(Beginning of Data provided)
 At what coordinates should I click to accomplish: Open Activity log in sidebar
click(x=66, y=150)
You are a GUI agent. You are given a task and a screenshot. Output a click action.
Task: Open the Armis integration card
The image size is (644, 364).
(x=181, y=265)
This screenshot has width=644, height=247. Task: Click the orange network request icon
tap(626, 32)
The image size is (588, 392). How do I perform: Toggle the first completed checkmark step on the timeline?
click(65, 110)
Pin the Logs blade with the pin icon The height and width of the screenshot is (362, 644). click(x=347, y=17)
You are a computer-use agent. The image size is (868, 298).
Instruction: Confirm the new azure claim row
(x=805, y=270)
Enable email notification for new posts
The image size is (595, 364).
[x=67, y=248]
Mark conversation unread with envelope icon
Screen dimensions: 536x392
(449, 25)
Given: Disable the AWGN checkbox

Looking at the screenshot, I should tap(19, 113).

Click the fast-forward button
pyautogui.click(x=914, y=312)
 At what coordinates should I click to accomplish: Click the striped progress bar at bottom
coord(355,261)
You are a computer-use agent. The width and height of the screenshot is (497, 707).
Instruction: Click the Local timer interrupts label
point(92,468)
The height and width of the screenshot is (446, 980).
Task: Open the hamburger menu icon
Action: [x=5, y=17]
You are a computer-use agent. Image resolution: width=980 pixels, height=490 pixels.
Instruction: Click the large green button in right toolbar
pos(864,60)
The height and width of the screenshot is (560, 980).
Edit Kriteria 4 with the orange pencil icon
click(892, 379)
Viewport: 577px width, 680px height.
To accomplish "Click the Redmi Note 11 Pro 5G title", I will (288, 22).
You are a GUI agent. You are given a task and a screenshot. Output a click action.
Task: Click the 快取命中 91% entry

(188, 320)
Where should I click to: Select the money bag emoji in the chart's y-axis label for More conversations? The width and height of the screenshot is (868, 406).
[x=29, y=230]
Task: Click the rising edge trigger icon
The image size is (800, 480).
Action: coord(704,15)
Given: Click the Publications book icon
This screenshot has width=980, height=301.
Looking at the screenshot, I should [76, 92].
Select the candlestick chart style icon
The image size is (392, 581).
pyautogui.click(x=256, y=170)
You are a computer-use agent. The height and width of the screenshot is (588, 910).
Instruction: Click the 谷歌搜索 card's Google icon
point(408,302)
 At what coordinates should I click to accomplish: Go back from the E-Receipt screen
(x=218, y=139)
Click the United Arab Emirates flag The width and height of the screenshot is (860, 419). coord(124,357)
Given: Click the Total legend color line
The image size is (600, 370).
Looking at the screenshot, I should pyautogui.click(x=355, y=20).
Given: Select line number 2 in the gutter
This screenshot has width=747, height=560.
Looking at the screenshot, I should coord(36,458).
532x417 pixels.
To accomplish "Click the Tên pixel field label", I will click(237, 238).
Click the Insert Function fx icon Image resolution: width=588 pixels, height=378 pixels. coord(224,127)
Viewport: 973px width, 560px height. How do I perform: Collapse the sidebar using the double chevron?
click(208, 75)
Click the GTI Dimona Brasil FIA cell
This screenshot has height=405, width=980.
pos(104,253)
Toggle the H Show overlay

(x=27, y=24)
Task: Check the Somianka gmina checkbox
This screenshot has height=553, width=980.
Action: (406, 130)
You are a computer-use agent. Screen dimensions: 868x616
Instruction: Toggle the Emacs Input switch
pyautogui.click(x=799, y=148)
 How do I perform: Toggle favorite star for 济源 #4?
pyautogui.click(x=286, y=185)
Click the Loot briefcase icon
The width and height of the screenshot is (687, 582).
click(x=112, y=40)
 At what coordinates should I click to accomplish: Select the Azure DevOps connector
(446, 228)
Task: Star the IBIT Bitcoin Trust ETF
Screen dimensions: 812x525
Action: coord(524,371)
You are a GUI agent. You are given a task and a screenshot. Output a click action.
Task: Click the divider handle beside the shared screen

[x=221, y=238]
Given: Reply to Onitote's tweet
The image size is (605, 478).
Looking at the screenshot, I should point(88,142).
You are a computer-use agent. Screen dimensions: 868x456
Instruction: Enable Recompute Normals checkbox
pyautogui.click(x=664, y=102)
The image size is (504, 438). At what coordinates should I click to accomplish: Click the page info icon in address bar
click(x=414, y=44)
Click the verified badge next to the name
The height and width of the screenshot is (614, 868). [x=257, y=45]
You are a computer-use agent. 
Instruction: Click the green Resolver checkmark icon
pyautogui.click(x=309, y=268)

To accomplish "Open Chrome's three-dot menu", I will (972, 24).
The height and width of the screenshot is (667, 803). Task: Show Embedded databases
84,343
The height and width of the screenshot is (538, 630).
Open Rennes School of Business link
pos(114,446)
(End of Data provided)
Work item: Reproduce every record above exactly as it appears.

Task answer:
 At what coordinates should I click to accomplish: Open Activity log in sidebar
click(x=66, y=150)
You are a GUI agent. You are given a task and a screenshot. Output a click action.
Task: Open the Armis integration card
The image size is (644, 364).
(x=181, y=265)
This screenshot has width=644, height=247. Task: Click the orange network request icon
tap(626, 32)
The image size is (588, 392). How do I perform: Toggle the first completed checkmark step on the timeline?
click(65, 110)
Pin the Logs blade with the pin icon The height and width of the screenshot is (362, 644). click(x=347, y=17)
You are a computer-use agent. The image size is (868, 298).
Instruction: Confirm the new azure claim row
(x=805, y=270)
Enable email notification for new posts
The image size is (595, 364).
[x=67, y=248]
Mark conversation unread with envelope icon
Screen dimensions: 536x392
(449, 25)
Given: Disable the AWGN checkbox

Looking at the screenshot, I should tap(19, 113).

Click the fast-forward button
pyautogui.click(x=914, y=312)
 At what coordinates should I click to accomplish: Click the striped progress bar at bottom
coord(355,261)
You are a computer-use agent. The width and height of the screenshot is (497, 707).
Instruction: Click the Local timer interrupts label
point(92,468)
The height and width of the screenshot is (446, 980).
Task: Open the hamburger menu icon
Action: [x=5, y=17]
You are a computer-use agent. Image resolution: width=980 pixels, height=490 pixels.
Instruction: Click the large green button in right toolbar
pos(864,60)
The height and width of the screenshot is (560, 980).
Edit Kriteria 4 with the orange pencil icon
click(892, 379)
Viewport: 577px width, 680px height.
To accomplish "Click the Redmi Note 11 Pro 5G title", I will (288, 22).
You are a GUI agent. You are given a task and a screenshot. Output a click action.
Task: Click the 快取命中 91% entry

(188, 320)
Where should I click to: Select the money bag emoji in the chart's y-axis label for More conversations? The width and height of the screenshot is (868, 406).
[x=29, y=230]
Task: Click the rising edge trigger icon
The image size is (800, 480).
Action: coord(704,15)
Given: Click the Publications book icon
This screenshot has width=980, height=301.
Looking at the screenshot, I should [76, 92].
Select the candlestick chart style icon
The image size is (392, 581).
pyautogui.click(x=256, y=170)
You are a computer-use agent. The height and width of the screenshot is (588, 910).
Instruction: Click the 谷歌搜索 card's Google icon
point(408,302)
 At what coordinates should I click to accomplish: Go back from the E-Receipt screen
(x=218, y=139)
Click the United Arab Emirates flag The width and height of the screenshot is (860, 419). coord(124,357)
Given: Click the Total legend color line
The image size is (600, 370).
Looking at the screenshot, I should pyautogui.click(x=355, y=20).
Given: Select line number 2 in the gutter
This screenshot has width=747, height=560.
Looking at the screenshot, I should coord(36,458).
532x417 pixels.
To accomplish "Click the Tên pixel field label", I will click(237, 238).
Click the Insert Function fx icon Image resolution: width=588 pixels, height=378 pixels. coord(224,127)
Viewport: 973px width, 560px height. How do I perform: Collapse the sidebar using the double chevron?
click(208, 75)
Click the GTI Dimona Brasil FIA cell
This screenshot has height=405, width=980.
pos(104,253)
Toggle the H Show overlay

(x=27, y=24)
Task: Check the Somianka gmina checkbox
This screenshot has height=553, width=980.
Action: (406, 130)
You are a computer-use agent. Screen dimensions: 868x616
Instruction: Toggle the Emacs Input switch
pyautogui.click(x=799, y=148)
 How do I perform: Toggle favorite star for 济源 #4?
pyautogui.click(x=286, y=185)
Click the Loot briefcase icon
The width and height of the screenshot is (687, 582).
click(x=112, y=40)
 At what coordinates should I click to accomplish: Select the Azure DevOps connector
(446, 228)
Task: Star the IBIT Bitcoin Trust ETF
Screen dimensions: 812x525
Action: coord(524,371)
You are a GUI agent. You are given a task and a screenshot. Output a click action.
Task: Click the divider handle beside the shared screen

[x=221, y=238]
Given: Reply to Onitote's tweet
The image size is (605, 478).
Looking at the screenshot, I should point(88,142).
You are a computer-use agent. Screen dimensions: 868x456
Instruction: Enable Recompute Normals checkbox
pyautogui.click(x=664, y=102)
The image size is (504, 438). At what coordinates should I click to accomplish: Click the page info icon in address bar
click(x=414, y=44)
Click the verified badge next to the name
The height and width of the screenshot is (614, 868). [x=257, y=45]
You are a computer-use agent. 
Instruction: Click the green Resolver checkmark icon
pyautogui.click(x=309, y=268)

To accomplish "Open Chrome's three-dot menu", I will (972, 24).
The height and width of the screenshot is (667, 803). Task: Show Embedded databases
84,343
The height and width of the screenshot is (538, 630).
Open Rennes School of Business link
pos(114,446)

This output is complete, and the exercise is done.